[Available data — start]

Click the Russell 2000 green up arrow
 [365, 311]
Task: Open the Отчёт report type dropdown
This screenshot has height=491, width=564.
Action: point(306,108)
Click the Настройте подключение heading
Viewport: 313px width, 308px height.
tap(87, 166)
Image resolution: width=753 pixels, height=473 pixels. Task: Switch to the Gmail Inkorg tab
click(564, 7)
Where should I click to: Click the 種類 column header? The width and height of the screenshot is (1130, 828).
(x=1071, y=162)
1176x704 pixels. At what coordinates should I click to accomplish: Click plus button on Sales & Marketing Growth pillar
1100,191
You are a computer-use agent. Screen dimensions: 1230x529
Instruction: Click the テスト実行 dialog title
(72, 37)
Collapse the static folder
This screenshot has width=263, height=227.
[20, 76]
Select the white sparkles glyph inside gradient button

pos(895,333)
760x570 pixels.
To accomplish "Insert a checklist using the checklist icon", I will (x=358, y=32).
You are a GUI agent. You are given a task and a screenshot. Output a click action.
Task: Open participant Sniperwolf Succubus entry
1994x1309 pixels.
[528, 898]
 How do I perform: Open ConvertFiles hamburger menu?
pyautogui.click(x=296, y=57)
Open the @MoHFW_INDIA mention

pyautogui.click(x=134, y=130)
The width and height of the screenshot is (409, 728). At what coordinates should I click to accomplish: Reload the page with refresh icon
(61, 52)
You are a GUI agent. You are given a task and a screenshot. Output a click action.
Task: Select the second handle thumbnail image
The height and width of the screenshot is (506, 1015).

[Available data — finish]

### Try it
Transcribe every record exactly, keeping each line as it is.

### Solution
Click the Russell 2000 green up arrow
 [365, 311]
Task: Open the Отчёт report type dropdown
This screenshot has height=491, width=564.
Action: point(306,108)
Click the Настройте подключение heading
Viewport: 313px width, 308px height.
tap(87, 166)
Image resolution: width=753 pixels, height=473 pixels. Task: Switch to the Gmail Inkorg tab
click(564, 7)
Where should I click to: Click the 種類 column header? The width and height of the screenshot is (1130, 828).
(x=1071, y=162)
1176x704 pixels. At what coordinates should I click to accomplish: Click plus button on Sales & Marketing Growth pillar
1100,191
You are a computer-use agent. Screen dimensions: 1230x529
Instruction: Click the テスト実行 dialog title
(72, 37)
Collapse the static folder
This screenshot has width=263, height=227.
[20, 76]
Select the white sparkles glyph inside gradient button

pos(895,333)
760x570 pixels.
To accomplish "Insert a checklist using the checklist icon", I will (x=358, y=32).
You are a GUI agent. You are given a task and a screenshot. Output a click action.
Task: Open participant Sniperwolf Succubus entry
1994x1309 pixels.
[528, 898]
 How do I perform: Open ConvertFiles hamburger menu?
pyautogui.click(x=296, y=57)
Open the @MoHFW_INDIA mention

pyautogui.click(x=134, y=130)
The width and height of the screenshot is (409, 728). At what coordinates should I click to accomplish: Reload the page with refresh icon
(61, 52)
You are a GUI agent. You are given a task and a screenshot. Output a click action.
Task: Select the second handle thumbnail image
The height and width of the screenshot is (506, 1015).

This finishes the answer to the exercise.